Prompt Caching: The 80% Cost Cut You're Probably Not Using

If you are calling GPT-4o, Claude, or Gemini in production and you are not using prompt caching, you are leaving 60-90% of your input-token spend on the table. Every major provider shipped it in 2024-2025. Most engineering teams have not touched it. Here is the pattern that works.

What It Does

Send a long system prompt: 8,000 tokens of instructions, examples, retrieved context. You pay the full input cost on every request. 1,000 calls per hour against the same 8,000-token system prompt means the provider bills you for 8,000,000 input tokens per hour that are byte-identical to the previous call.

Prompt caching fixes this with a prefix-keyed cache. Mark a section cacheable, the provider hashes it, and subsequent calls that share the prefix get a discount: 90% off on Anthropic, 50% off on OpenAI, 75% off on Google. The first call pays full price plus a small write premium. Everything after is cheap.

The Pattern

The biggest mistake is treating this as a clever optimization. It is a structural decision. Put the static content up front, mark it cacheable, and let the variable content (user input, current step, tool outputs) sit at the end.

python

# Anthropic SDK — mark cache_control on the static prefix
response = client.messages.create(
    model="claude-sonnet-4-5",
    max_tokens=1024,
    system=[{
        "type": "text",
        "text": LONG_STATIC_INSTRUCTIONS,  # 8K tokens, never changes
        "cache_control": {"type": "ephemeral"}  # 5-minute TTL
    }],
    messages=[{"role": "user", "content": user_input}]
)

OpenAI is the same idea with different syntax: pass prompt_cache_key plus a cached_content block, or use the Responses API. The provider keys the cache on the literal prefix of the request.

The Three Rules

Rule 1: Cache boundaries are prefix-only. A cacheable section in the middle does not cache. Move it to the front.

Rule 2: Breaks cost you. A timestamp, request ID, or UUID in the prefix disables the cache. Move them into the messages array.
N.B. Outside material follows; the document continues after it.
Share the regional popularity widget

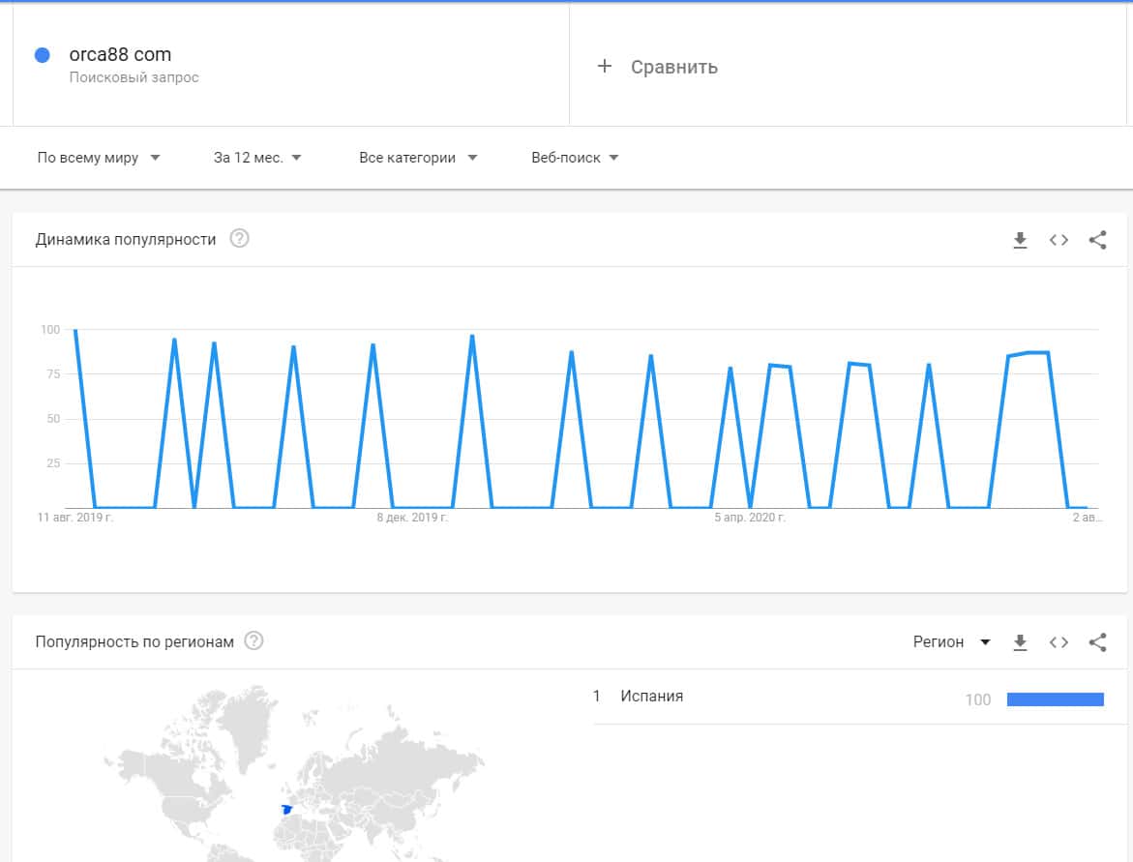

Rule 3: TTL is the silent killer. Anthropic's ephemeral cache is 5 minutes. OpenAI's default is 5-60 minutes. Bursty traffic (burst, silence, burst) kills the cache in the silence. Fire a low-cost warm-up call during idle periods.

The Real Numbers

A customer-support agent I worked on: 12,000-token system prompt, ~50,000 conversations per day, 8% cache hit rate without explicit cache hints. After moving the static prefix to the front and removing a per-request session ID from the system block, the hit rate climbed to 91%. Input token cost dropped from $340/day to $48/day. Cached-call latency fell from 1.2s to 0.4s.

The Gotchas

Do not try to cache a 200-token system prompt. Minimum cacheable sizes are 1,024 tokens (Anthropic), 1,024 (OpenAI), 2,048 (Google). Below the threshold, the seeding cost cancels the savings.

Do not break the prefix with per-user data. Move user-specific content into the messages array, never the system prompt.

Do not assume cache hits. Inspect cache_read_input_tokens and cache_creation_input_tokens in response.usage. If the read-to-creation ratio is below 5:1 in steady state, something is breaking the prefix. Usually a non-deterministic field you forgot about.

Next Step

Pick your top three prompts by token volume. Mark the static prefixes cacheable. Measure the read-to-creation ratio after 24 hours. Above 5:1, you just saved more this month than any other optimization you will ship this quarter.

— Mr. Technology

As of June 2026, prompt caching is live on Anthropic (claude-sonnet-4-5, claude-opus-4-8, claude-haiku-4-5), OpenAI (gpt-4o, gpt-5, gpt-5-mini, o-series), and Google (gemini-2.5-pro, gemini-2.5-flash). Minimum cacheable size, TTL, and discount rate vary per provider — check the pricing page before you ship.